TASK BRIEF
Every line below that holds the string "will" should be copied out.

(Stored records)
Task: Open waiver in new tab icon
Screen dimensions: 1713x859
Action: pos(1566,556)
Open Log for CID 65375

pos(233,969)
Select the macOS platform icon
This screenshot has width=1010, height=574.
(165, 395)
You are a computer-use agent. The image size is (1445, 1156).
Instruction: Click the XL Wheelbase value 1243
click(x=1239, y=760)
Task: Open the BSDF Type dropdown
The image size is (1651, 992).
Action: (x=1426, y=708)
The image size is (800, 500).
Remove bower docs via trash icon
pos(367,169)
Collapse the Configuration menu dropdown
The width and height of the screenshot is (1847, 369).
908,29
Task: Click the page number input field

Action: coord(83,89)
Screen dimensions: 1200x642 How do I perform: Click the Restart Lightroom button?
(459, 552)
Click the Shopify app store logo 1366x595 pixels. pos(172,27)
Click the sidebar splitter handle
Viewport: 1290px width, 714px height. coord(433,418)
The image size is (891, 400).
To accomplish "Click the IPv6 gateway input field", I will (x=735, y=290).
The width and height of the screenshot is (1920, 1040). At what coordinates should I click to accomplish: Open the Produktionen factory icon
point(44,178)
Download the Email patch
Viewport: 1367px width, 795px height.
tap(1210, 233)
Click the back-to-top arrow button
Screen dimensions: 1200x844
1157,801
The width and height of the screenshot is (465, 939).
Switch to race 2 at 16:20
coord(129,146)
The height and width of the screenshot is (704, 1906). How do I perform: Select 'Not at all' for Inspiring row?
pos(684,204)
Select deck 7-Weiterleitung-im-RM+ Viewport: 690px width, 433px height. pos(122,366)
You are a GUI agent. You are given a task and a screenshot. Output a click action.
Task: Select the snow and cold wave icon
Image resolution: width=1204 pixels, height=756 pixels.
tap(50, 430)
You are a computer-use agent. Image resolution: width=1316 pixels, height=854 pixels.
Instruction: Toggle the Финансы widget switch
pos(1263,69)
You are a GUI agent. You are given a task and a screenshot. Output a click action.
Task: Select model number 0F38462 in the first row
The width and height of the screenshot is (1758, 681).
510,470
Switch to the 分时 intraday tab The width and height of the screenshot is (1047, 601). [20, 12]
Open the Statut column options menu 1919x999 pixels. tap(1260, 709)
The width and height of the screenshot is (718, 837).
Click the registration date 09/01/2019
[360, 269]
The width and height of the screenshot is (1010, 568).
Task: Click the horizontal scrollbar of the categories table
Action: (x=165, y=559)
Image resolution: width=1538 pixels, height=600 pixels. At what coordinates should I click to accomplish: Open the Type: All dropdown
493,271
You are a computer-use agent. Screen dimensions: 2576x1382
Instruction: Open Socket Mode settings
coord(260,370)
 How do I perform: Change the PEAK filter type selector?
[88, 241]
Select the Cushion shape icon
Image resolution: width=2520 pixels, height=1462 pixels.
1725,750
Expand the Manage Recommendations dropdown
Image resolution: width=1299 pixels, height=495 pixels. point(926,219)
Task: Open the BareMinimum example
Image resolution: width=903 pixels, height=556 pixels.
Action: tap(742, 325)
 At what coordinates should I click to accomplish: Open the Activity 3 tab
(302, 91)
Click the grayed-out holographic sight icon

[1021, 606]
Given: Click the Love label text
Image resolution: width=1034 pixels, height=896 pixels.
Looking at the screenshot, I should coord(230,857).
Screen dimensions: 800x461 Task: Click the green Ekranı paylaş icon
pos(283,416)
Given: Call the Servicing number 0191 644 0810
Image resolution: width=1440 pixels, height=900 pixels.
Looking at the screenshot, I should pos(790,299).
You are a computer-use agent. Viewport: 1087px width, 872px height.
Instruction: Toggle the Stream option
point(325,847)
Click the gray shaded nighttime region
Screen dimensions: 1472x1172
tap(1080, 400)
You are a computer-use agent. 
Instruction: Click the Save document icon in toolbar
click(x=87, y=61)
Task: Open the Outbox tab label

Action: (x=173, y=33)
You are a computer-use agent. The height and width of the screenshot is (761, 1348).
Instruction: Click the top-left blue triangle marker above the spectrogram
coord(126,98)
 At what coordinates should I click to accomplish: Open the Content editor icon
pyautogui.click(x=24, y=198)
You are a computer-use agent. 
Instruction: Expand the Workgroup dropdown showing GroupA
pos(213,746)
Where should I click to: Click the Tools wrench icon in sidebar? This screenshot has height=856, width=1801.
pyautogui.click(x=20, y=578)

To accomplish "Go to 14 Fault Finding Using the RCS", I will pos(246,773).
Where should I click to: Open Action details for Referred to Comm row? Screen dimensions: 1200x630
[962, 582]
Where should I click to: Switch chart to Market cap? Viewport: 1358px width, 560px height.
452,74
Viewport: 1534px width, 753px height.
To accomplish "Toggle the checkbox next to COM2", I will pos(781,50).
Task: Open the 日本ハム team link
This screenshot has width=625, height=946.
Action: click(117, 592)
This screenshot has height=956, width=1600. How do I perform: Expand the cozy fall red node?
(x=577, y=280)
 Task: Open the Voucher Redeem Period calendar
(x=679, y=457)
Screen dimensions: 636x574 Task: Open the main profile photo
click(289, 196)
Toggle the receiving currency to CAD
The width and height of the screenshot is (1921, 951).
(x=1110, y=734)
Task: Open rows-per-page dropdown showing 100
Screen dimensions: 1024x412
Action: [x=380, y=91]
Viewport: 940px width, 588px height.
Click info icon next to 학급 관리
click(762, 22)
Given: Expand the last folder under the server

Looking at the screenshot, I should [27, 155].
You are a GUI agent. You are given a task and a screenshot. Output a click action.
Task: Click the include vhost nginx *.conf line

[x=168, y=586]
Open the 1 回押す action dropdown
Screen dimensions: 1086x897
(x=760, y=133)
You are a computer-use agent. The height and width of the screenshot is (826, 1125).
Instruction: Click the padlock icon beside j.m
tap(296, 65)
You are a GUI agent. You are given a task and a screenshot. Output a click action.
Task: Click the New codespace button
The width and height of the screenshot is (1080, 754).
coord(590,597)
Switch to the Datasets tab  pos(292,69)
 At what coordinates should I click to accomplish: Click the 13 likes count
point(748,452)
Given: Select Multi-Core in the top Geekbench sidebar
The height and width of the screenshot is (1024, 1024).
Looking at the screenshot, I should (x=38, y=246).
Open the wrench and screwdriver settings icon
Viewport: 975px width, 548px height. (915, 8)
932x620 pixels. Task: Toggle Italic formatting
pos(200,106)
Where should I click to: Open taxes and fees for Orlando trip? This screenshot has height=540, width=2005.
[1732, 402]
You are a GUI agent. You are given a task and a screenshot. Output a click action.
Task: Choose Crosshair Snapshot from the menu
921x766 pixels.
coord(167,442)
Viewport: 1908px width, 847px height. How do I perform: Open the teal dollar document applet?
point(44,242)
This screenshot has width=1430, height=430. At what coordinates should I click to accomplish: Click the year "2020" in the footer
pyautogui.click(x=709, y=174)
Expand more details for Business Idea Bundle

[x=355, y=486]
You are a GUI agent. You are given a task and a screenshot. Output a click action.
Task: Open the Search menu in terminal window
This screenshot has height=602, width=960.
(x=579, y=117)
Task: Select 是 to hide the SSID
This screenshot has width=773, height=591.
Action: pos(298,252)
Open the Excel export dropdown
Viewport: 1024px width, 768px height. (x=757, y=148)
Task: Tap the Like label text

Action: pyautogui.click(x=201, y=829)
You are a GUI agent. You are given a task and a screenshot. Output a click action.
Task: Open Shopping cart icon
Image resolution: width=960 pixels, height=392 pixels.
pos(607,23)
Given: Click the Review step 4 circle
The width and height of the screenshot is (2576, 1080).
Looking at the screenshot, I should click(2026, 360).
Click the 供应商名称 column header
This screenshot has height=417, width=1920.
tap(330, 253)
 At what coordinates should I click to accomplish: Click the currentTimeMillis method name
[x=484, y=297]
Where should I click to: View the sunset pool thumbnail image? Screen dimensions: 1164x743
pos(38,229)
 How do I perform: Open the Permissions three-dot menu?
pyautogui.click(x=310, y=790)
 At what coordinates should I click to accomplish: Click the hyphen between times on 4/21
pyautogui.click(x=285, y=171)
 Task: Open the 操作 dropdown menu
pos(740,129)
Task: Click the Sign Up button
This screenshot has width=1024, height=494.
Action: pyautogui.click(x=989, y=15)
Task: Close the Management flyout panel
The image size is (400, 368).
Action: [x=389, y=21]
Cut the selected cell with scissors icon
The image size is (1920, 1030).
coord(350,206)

RESULT FOR THIS TASK
To accomplish "Click the IPv6 gateway input field", I will (x=735, y=290).
To accomplish "Go to 14 Fault Finding Using the RCS", I will pos(246,773).
To accomplish "Toggle the checkbox next to COM2", I will pos(781,50).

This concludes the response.